1. A medical questionnaire. This is a general medical questionnaire to focus on any aspects of an individual’s medical history that may have any specific bearing on their ability to operate safely in the track environment. In particular questions that relate to the possibility of medication or medical conditions that may be responsible for sudden impairment, a lack of concentration or awareness or compromised mobility.
2. Audiometry (hearing test). This must be undertaken using equipment that conforms to the appropriate standards and guidelines specified with regular recorded calibration and maintenance. The subject should meet specific standards.
3. Vision testing. This is undertaken under controlled conditions to meet specified visual standards.
4. A clinical examination includes the following:
a) Blood pressure estimation
b) Physical examination, where appropriate,
c) Urine testing, screening for some specific medical disorders.

Where an individual fails to meet the specific medical standards it is, sometimes possible with the written agreement and co-operation of management and occupational health to implement a system of formal "safe working practices". This is so as not to discriminate unnecessarily against individuals with certain medical problems.

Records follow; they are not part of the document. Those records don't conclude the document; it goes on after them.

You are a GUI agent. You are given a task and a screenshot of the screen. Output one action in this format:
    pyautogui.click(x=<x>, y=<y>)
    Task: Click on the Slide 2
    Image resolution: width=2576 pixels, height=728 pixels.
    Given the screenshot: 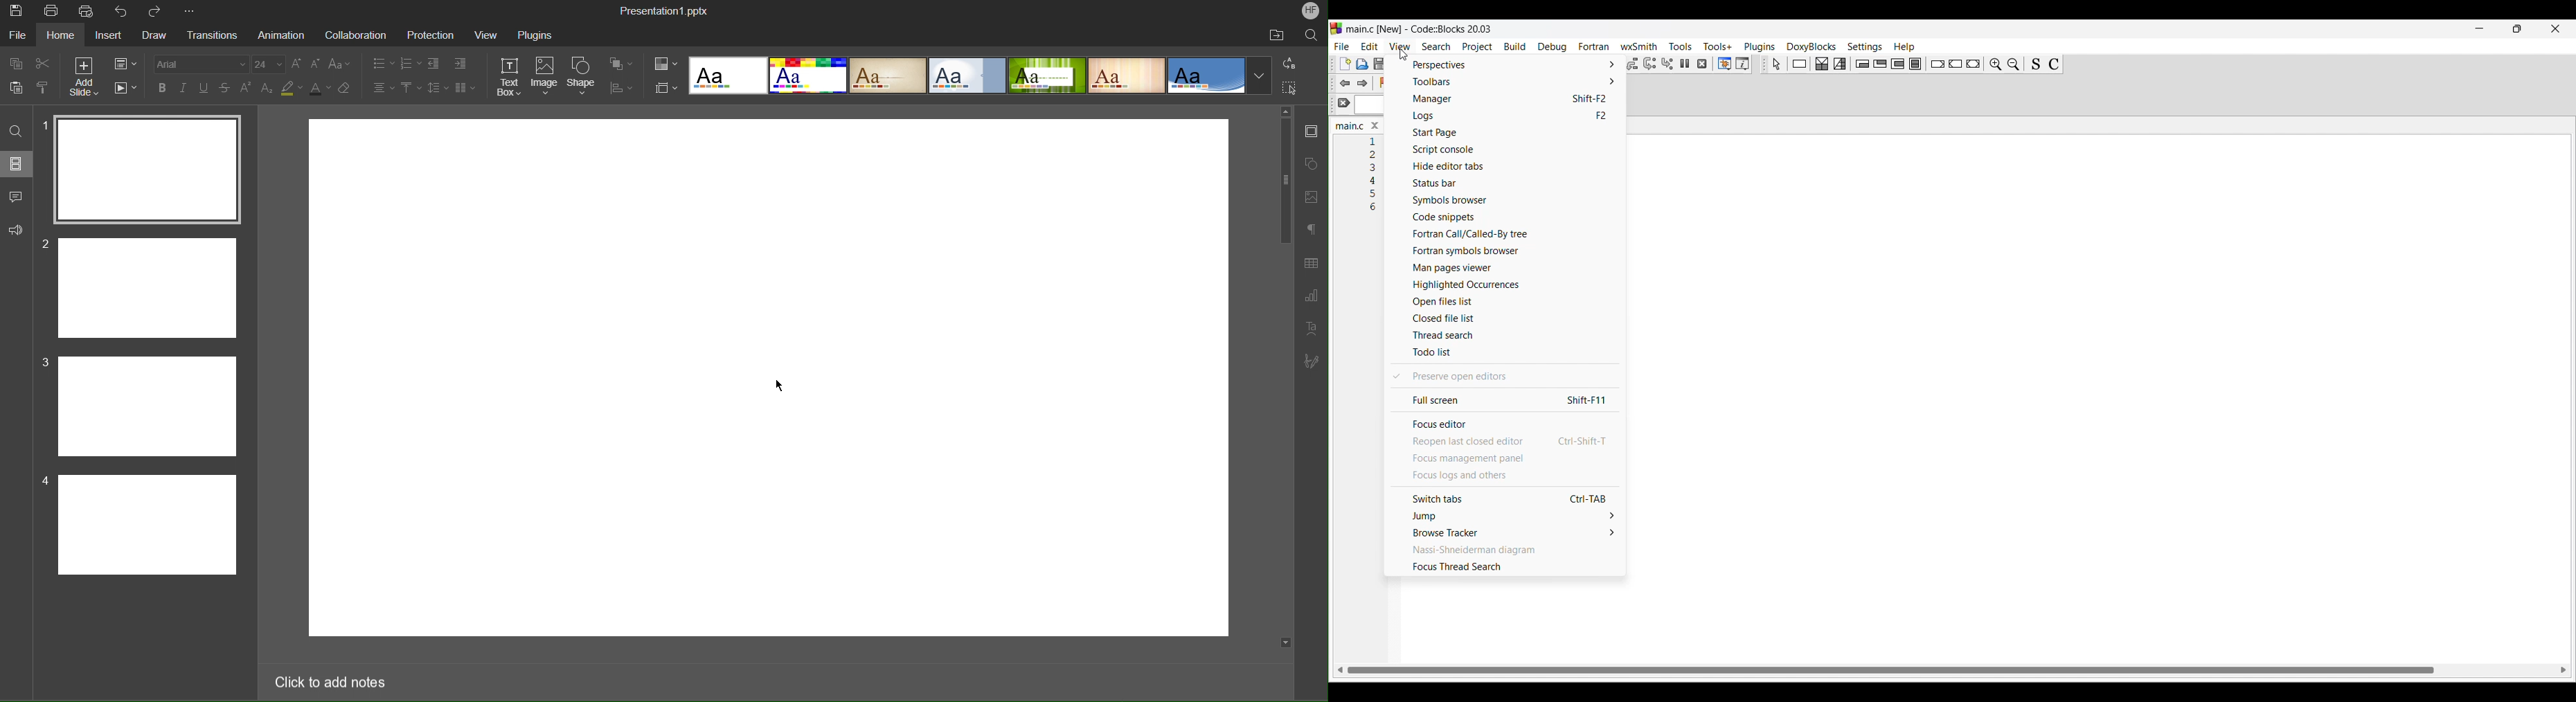 What is the action you would take?
    pyautogui.click(x=143, y=289)
    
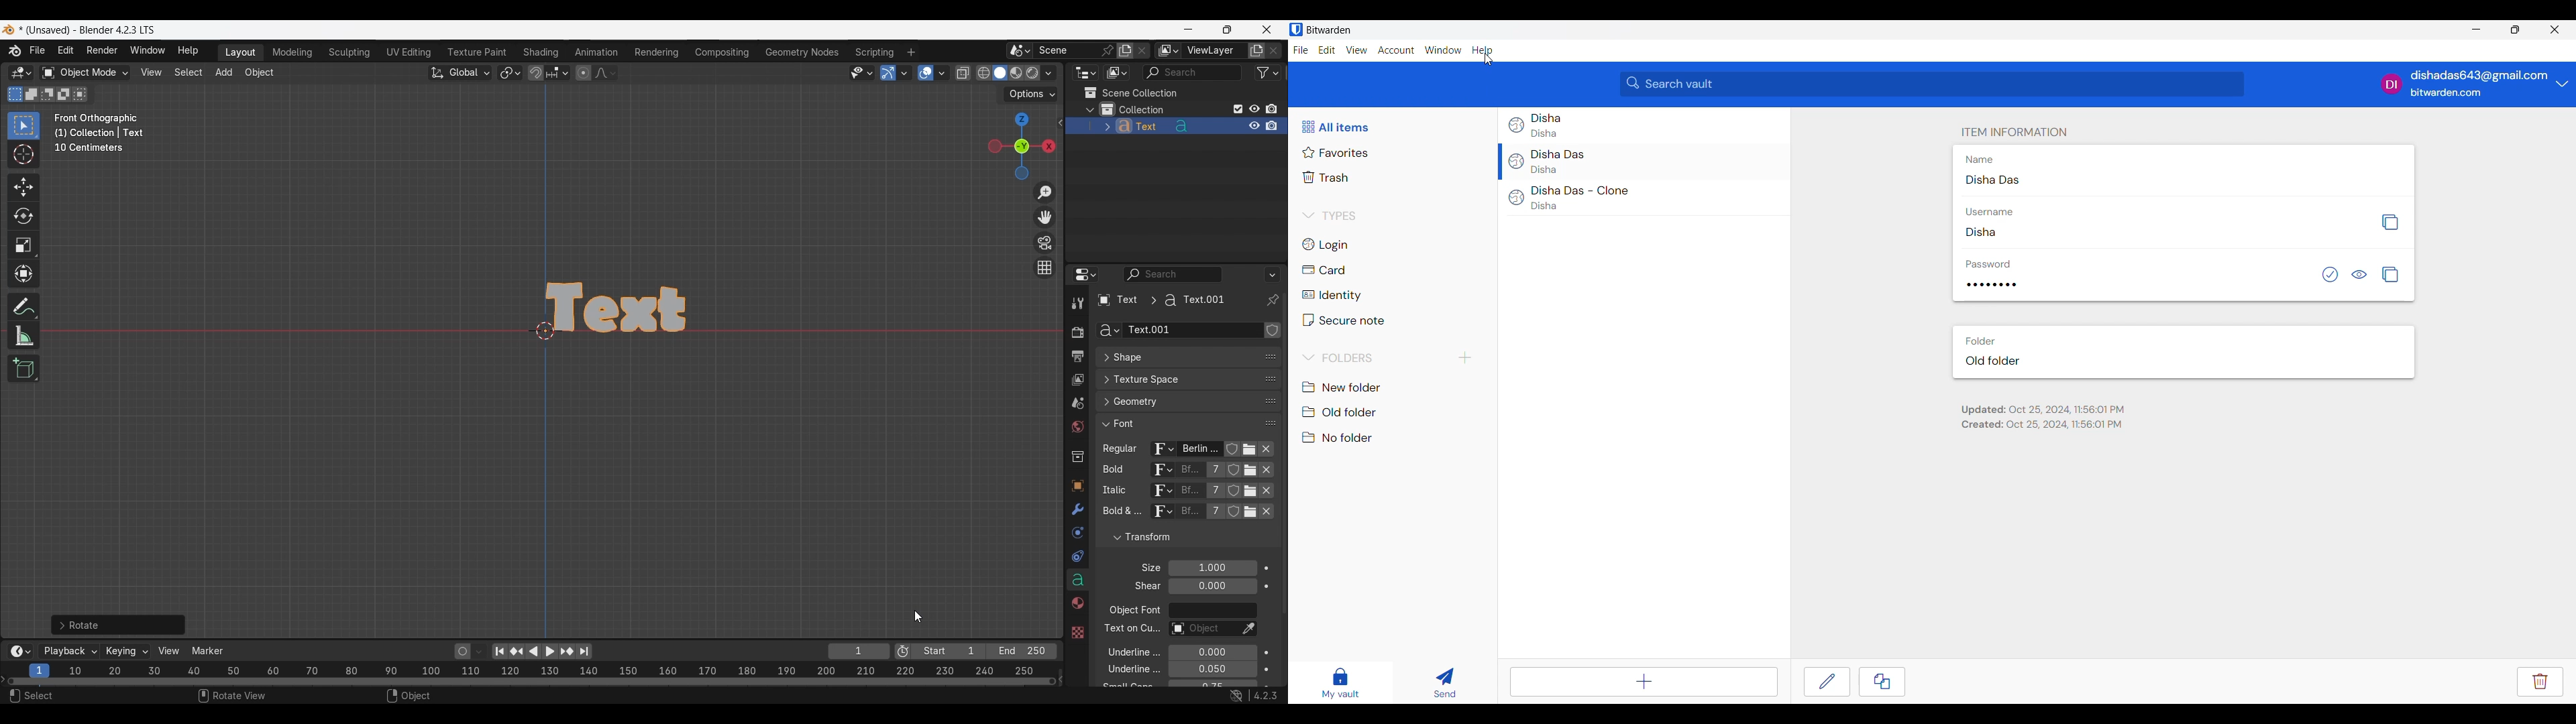 This screenshot has height=728, width=2576. What do you see at coordinates (1273, 274) in the screenshot?
I see `Options for the properties editor` at bounding box center [1273, 274].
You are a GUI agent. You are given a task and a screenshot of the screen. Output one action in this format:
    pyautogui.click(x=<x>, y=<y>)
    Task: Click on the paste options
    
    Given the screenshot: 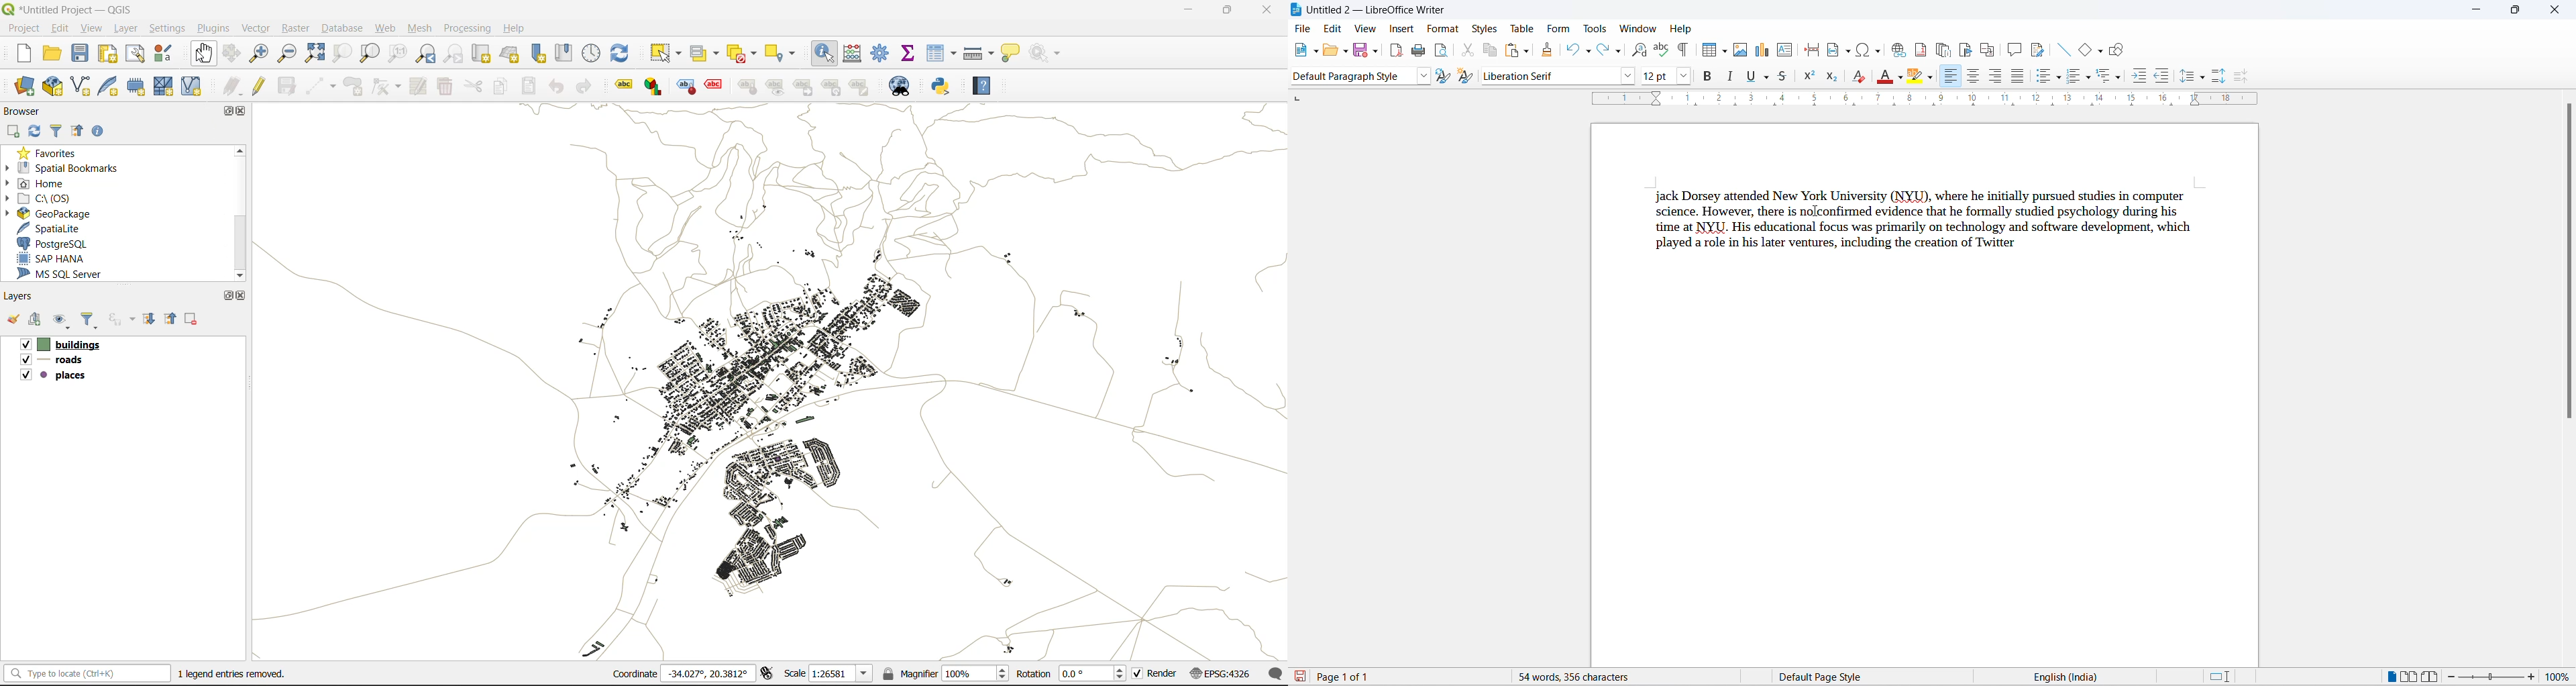 What is the action you would take?
    pyautogui.click(x=1525, y=52)
    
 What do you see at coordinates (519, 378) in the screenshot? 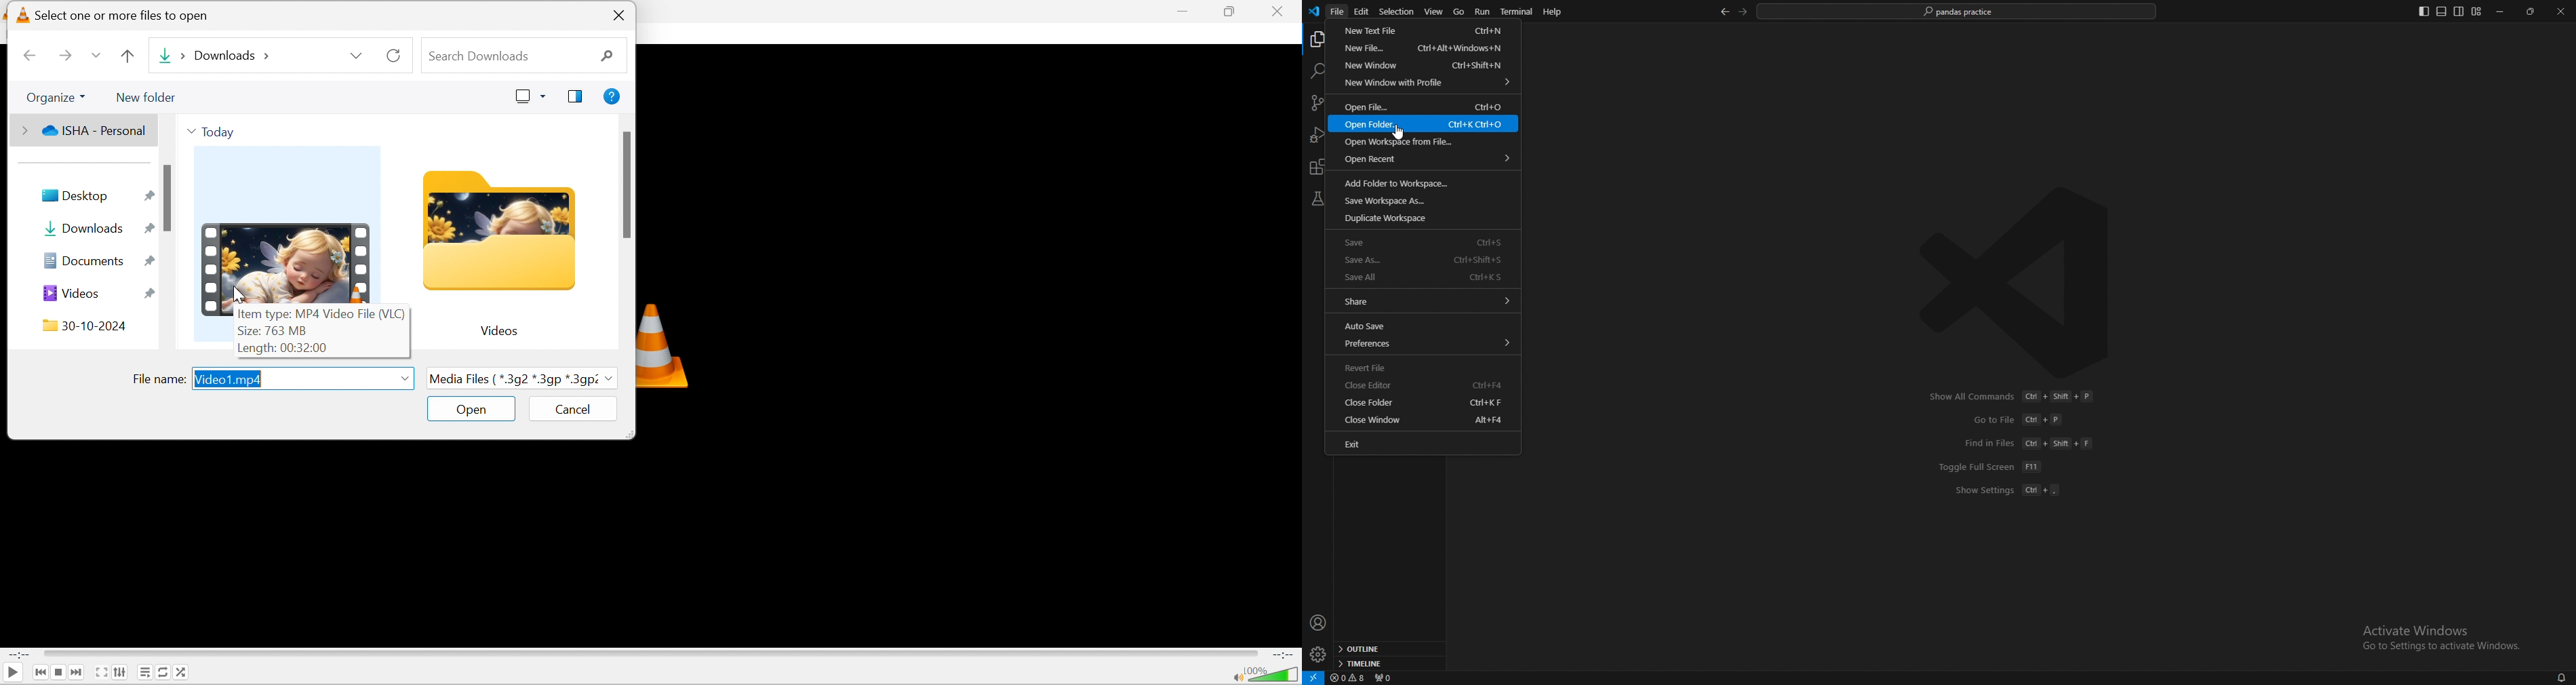
I see `Media Files {*.3g2*.3gp*3g ` at bounding box center [519, 378].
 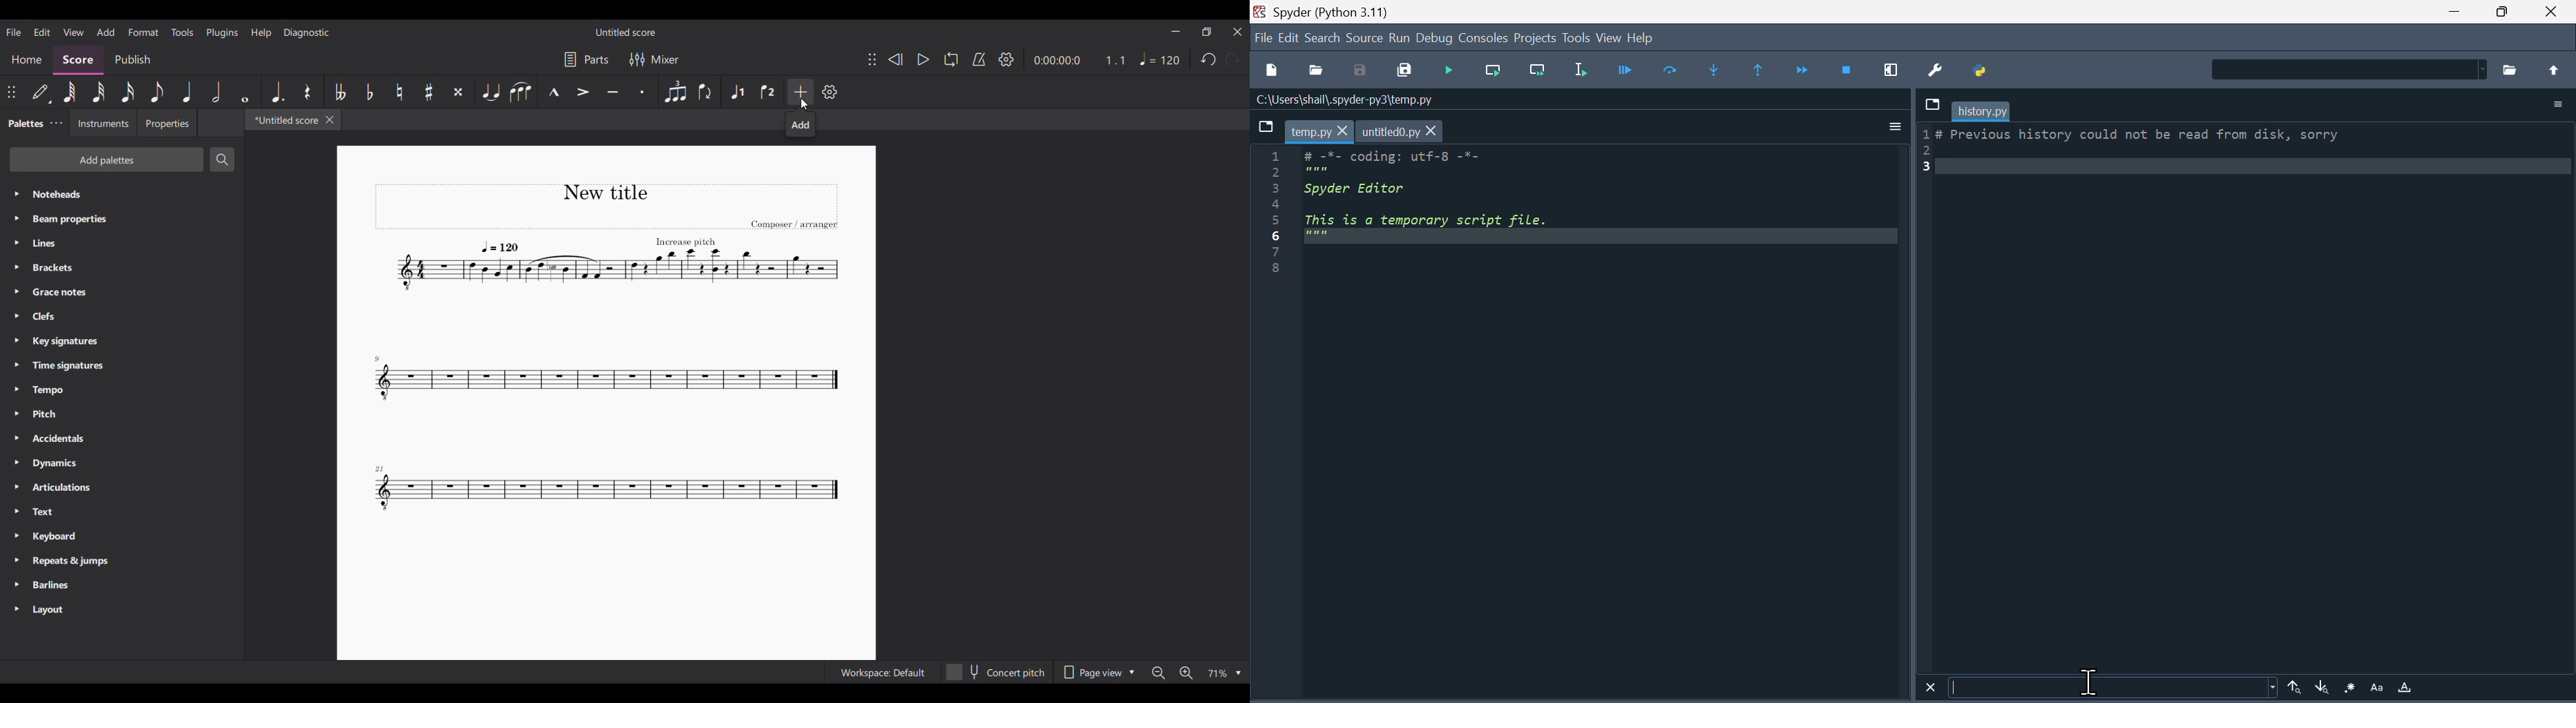 What do you see at coordinates (2514, 68) in the screenshot?
I see `Browse` at bounding box center [2514, 68].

The object of the medical assessment is to ensure that employers meet their duty of care so that individuals working in this potentially dangerous environment are not subject to increased risk of harm to themselves or their colleagues, or in some cases members of the public, due to any foreseeable underlying medical condition..

The work environment is in continual flux, and changes in acceptable risk are therefore variable. For this reason a provider of these services must be up to date with the policies and procedures within the industry and flexible to meet the changing demands required with transparency.

==Preserved railways==
Preserved railways often have their own volunteer PTS courses. Network Rail will not accept these PTS cards, and often vice versa.